Graduated from a public university, the author lived in China , in the United States and Brazil – a decision that aroused an avalanche of resentment. On the one hand, there is the mother, who sometimes seems to be proud of her daughter, sometimes she resents her change. practical, who immigrated illegally to Panama in 2015 and maintained some relationship with the women of the family until Paulina’s death; the other, a policeman devoted to Chavismo.

“Chavez has taken such a deep root in our lives that it has acquired the force of a myth. He became a watershed in our history. It not only marked a before and an after, but it transformed our fissures into a separation whose solution sometimes seems like a greater challenge than the economic crisis itself”, says Paula. “I was privileged not to live in Venezuela, to have food, not to hear footsteps on the roof and to have the right to worry about personal problems, such as the end of my marriage or my professional dissatisfaction, but sometimes I felt that my family he wanted to punish me for that.”

A succession of national and family tragedies follows. In her trips to her homeland, between 2016 and 2016, the journalist records the emergence of the parallel dollar market and the late nights in line at the supermarket for basic hygiene and food items, in addition to trips with suitcases full of groceries for the mother – counting on the bad state of X-ray machines at airports.

Refusing to leave the house in Maracaibo, symbol of an era of stability, Paulina, with her health severely deteriorated, becomes dependent on a maid hired by her daughter, generating a new avalanche of arguments. “I trusted Luz, but my mother was even suspicious of Andrés, her own son, who, as I learned later, was not only taking things from the house but also putting suspicions against Luz in my mother’s head.”

Defeat of the Free Peoples

At the end of his life, having moved to the city of San Cristóval at the insistence of his daughter , Paulina ended up starving at the hands of her own sister, who accepted to receive her only to take advantage of the shipments of food and supplies sent by the journalist.

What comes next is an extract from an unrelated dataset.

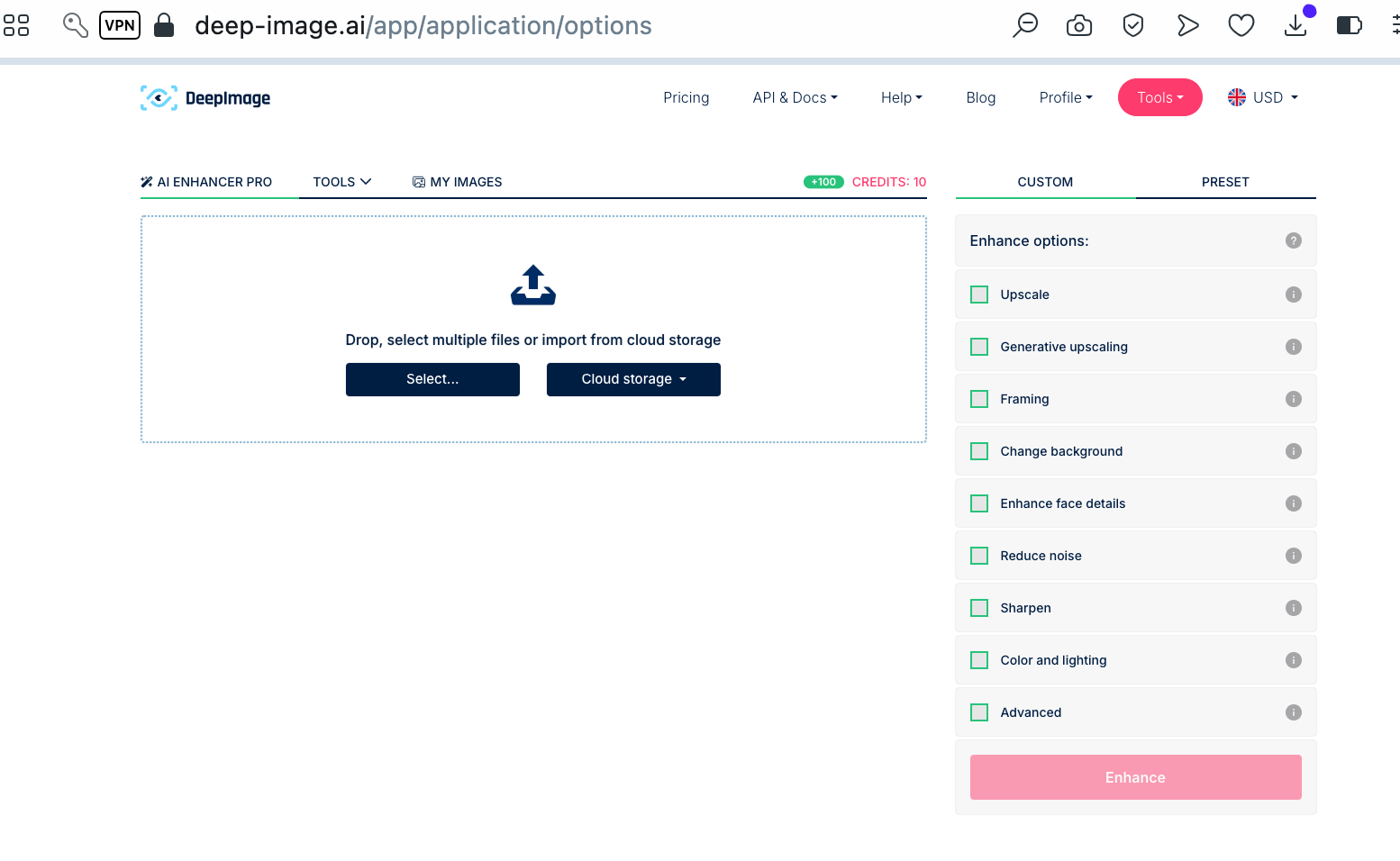Check the Enhance face details option
This screenshot has width=1400, height=861.
pyautogui.click(x=979, y=503)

It is difficult not to be moved by the author’s account who, discovering the case after her mother , he even blames himself for the change. “ Mom, I didn’t know what else to do , I thought”.

As a portrait of the brutalization of women human relations in the midst of the war for survival, “Motherland” is more than a powerful warning of what a tyrannical State is capable of suffocating. It is also a reliable illustration of the essay “Maldanado proposes a toast”, included in “Letters from a devil to his apprentice”, by CS Lewis, in which the author describes the point of view of a demon guiding his pupil:

“The defeat of free peoples and the multiplication of slave states are for us a means, but the real end is the destruction of individuals, for only individuals can be saved or damned. , become children of the Enemy or our food. The supreme value, for us, of any revolution, war or famine is in the individual anguish, betrayal, hatred, anger and despair that they are capable of producing”.